After preoperative chemotherapy, the 39 patients were transferred for surgery at national referral centers; 33 of these patients completed surgery. Three patients died during transfer, one died during surgery, one was LTFU, and one was awaiting surgery at the end of the study period. Of 33 patients for whom surgical transfer dates were documented, 60.6% of patients (n = 20) were beyond the 21-day time frame recommended by SIOP.
Including the four patients transferred to BCCOE after surgical resection, 19 of 37 patients completed the 10-cycle high-risk postoperative chemotherapy over a median of 200 days (IQR, 195 to 233 days; expected duration of 182 days); two of these patients were later LTFU. The remaining 18 patients were continuing treatment (n = 11), died after relapse that was clinically noted and verified by imaging (n = 2), were alive with relapse (n = 1), or were LTFU (n = 4). Finally, two patients (one stage III patient and one stage IV patient) received radiotherapy, both of whom remain alive without disease.
Outcomes
At the end of the study period (Table 2), 30 patients (56.6%) were alive and all but one remained disease free, 16 patients (30.2%) died, and seven patients (13.2%) were LTFU. Of the 17 patients who completed treatment and are in active follow-up, 10 patients were alive at 6 months after completion of their treatment, and five patients were at 1 year. In the case that outcomes are stratified by stage (Data Supplement), it seems that patients with early-stage disease do better, but a fair portion of patients with late-stage WT also do well (Data Supplement); longer term follow-up will be needed to elucidate any relation.
Table 2.
Of the 16 patient deaths, six were classified as disease related (four patients died before initiation of treatment, and two died as a result of relapse on therapy) and 10 were considered treatment related. Of these 10 patients, three had documented evidence of malnutrition, and for the remainder, the cause of death was not clear.
Delays and Toxicity
Medical delays in therapy (Data Supplement) most commonly were a result of neutropenia, febrile neutropenia, infections, and other laboratory abnormalities (six delays during preoperative chemotherapy and 28 delays during postoperative chemotherapy).
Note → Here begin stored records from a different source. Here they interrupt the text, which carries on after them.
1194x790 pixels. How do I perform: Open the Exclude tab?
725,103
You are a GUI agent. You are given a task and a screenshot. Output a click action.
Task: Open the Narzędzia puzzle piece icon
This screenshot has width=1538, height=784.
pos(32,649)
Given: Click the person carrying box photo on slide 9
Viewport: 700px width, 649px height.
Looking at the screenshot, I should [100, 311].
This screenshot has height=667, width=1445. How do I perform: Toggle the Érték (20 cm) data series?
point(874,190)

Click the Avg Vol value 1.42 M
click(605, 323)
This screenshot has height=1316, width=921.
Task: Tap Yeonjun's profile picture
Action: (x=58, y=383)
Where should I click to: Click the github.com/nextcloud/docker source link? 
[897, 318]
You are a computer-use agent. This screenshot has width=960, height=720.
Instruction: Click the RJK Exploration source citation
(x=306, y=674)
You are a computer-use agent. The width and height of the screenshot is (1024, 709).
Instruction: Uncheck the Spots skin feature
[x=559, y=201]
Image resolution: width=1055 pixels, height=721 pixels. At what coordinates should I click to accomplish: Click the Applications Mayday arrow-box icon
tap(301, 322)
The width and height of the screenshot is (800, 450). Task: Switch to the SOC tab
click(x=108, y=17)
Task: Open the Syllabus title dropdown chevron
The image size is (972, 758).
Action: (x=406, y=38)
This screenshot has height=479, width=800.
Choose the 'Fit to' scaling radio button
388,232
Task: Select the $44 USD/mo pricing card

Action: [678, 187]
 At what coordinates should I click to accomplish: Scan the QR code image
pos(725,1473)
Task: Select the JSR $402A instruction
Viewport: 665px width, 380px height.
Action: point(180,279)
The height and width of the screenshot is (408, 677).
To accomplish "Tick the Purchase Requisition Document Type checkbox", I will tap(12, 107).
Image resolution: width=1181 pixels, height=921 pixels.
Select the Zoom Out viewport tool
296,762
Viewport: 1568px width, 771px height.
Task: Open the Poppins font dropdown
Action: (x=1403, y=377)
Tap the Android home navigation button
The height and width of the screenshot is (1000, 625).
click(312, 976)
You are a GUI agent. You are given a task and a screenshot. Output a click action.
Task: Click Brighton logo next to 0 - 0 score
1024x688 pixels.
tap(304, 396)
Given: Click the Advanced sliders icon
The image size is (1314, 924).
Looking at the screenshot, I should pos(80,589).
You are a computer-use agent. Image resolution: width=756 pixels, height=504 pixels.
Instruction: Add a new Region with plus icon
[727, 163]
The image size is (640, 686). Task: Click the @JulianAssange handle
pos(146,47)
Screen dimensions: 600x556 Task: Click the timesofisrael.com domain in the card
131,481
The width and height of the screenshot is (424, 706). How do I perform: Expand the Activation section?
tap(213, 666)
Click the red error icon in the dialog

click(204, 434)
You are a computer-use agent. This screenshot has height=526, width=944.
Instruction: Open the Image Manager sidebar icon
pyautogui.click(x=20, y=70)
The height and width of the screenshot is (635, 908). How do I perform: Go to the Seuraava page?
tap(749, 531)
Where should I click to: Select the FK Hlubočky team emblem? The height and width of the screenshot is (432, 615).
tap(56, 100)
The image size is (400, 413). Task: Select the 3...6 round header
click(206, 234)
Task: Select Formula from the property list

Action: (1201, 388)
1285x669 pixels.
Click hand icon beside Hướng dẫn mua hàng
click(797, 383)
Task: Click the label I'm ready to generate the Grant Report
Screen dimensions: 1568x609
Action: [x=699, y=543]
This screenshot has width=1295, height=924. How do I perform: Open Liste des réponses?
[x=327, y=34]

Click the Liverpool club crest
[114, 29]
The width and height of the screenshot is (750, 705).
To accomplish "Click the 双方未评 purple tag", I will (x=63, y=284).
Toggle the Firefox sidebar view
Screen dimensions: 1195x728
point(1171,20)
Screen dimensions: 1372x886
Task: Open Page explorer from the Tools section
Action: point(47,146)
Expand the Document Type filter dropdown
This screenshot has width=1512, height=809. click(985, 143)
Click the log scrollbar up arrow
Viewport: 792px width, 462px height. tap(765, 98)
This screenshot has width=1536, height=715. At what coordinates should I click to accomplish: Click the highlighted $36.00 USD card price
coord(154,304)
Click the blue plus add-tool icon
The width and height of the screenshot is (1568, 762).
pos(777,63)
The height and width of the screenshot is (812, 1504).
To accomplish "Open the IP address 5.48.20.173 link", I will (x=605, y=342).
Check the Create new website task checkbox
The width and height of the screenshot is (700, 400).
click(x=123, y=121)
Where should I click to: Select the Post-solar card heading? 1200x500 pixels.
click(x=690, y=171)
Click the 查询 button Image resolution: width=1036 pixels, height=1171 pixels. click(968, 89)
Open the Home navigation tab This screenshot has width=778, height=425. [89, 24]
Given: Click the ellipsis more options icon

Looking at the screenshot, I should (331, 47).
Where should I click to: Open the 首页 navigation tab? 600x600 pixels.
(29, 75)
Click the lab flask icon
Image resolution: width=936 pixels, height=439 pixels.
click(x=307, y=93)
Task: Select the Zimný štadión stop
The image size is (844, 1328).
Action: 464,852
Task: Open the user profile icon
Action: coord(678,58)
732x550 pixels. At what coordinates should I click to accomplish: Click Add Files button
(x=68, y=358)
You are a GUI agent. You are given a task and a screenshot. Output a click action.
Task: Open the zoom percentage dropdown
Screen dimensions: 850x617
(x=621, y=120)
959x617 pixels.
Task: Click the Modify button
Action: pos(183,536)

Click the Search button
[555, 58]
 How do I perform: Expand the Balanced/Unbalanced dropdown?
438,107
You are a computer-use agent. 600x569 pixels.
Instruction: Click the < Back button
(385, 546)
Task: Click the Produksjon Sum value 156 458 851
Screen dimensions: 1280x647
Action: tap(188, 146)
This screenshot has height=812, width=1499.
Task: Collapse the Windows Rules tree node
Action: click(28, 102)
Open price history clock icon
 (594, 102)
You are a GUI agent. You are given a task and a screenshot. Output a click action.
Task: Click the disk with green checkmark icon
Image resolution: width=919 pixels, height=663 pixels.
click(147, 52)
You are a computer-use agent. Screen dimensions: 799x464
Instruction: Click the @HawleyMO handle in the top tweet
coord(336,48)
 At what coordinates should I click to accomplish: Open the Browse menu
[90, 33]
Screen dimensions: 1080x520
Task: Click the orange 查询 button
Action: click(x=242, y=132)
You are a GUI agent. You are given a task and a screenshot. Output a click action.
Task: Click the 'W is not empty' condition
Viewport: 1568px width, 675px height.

Focusing on hematologic toxicity, the incidence of severe grade 4 neutropenia increased with duration of treatment (zero patients at intake to 19 during postoperative chemotherapy).Inadequate patient resources contributed to socioeconomic-driven delays for seven patients who experienced a total of 16 unique delays in care; one delay occurred during preoperative chemotherapy, and 15 occurred during postoperative chemotherapy. Reasons included ill family members and financial or logistical barriers to transportation.
Last, delays arose secondary to limitations of the health care system. Treatment for two patients was delayed after inability to obtain vincristine for preoperative chemotherapy, and delays occurred for three patients as a result of dactinomycin shortages during postoperative chemotherapy. Although radiotherapy is not currently part of the national protocol, 30 patients with confirmed stage III to V disease would have qualified for radiotherapy according to SIOP guidelines, whereas only two patients actually received radiation.
DISCUSSION
At the BCCOE from July 2012 to June 2014, nephroblastoma represented more than 20% of the pediatric cancers seen and was the most common childhood malignancy.13 The incidence is similar to that reported from Zambia and other centers in Africa.10,16 This is in contrast to the United States, where WT accounts for only 5% of childhood cancers.17 Whether this represents a true difference based on underlying biologic factors or reflects referral and presentation biases is currently unknown. As a result of the slow growth and few symptoms early in the course of WT, these patients may be over-represented because they survive long enough to present for medical evaluation.
More than half of patients presented with advanced disease similar to that seen in other resource-constrained settings.3,6,18,19 In contrast, in the United States, only 35% of patients present with stage III or greater disease.20 However, staging was imperfect in our study, and the distribution could have been skewed toward either understaging (lack of access to full imaging work-up and incomplete surgical reporting) or overstaging (benign lesions being mistaken for metastases or large tumors mistaken for bilateral tumors on ultrasound). Age and sex distribution were comparable to that seen in similar settings and the United States.5,6,21
Our reported outcomes and toxicities for patients with nephroblastoma were encouraging. Although much higher than reported in high-income countries, less than 20% of patients experienced mortality from therapy-related causes, suggesting the current protocol was tolerable for the majority of patients. Treatment-related deaths occurred early in the treatment course during the preoperative chemotherapy and surgery phase. Furthermore, deaths particularly early in treatment were often difficult to distinguish from deaths as a result of disease, given limitations in postmortem documentation. The LTFU rate was 13.2%, which is less than the 20% reported in a Moroccan cohort.22 This is perhaps a result of subsidized chemotherapy and social supports at BCCOE5,6; however, we currently do not have sufficient data to evaluate contributing factors. Relapse rates may also be probed in the future with additional data.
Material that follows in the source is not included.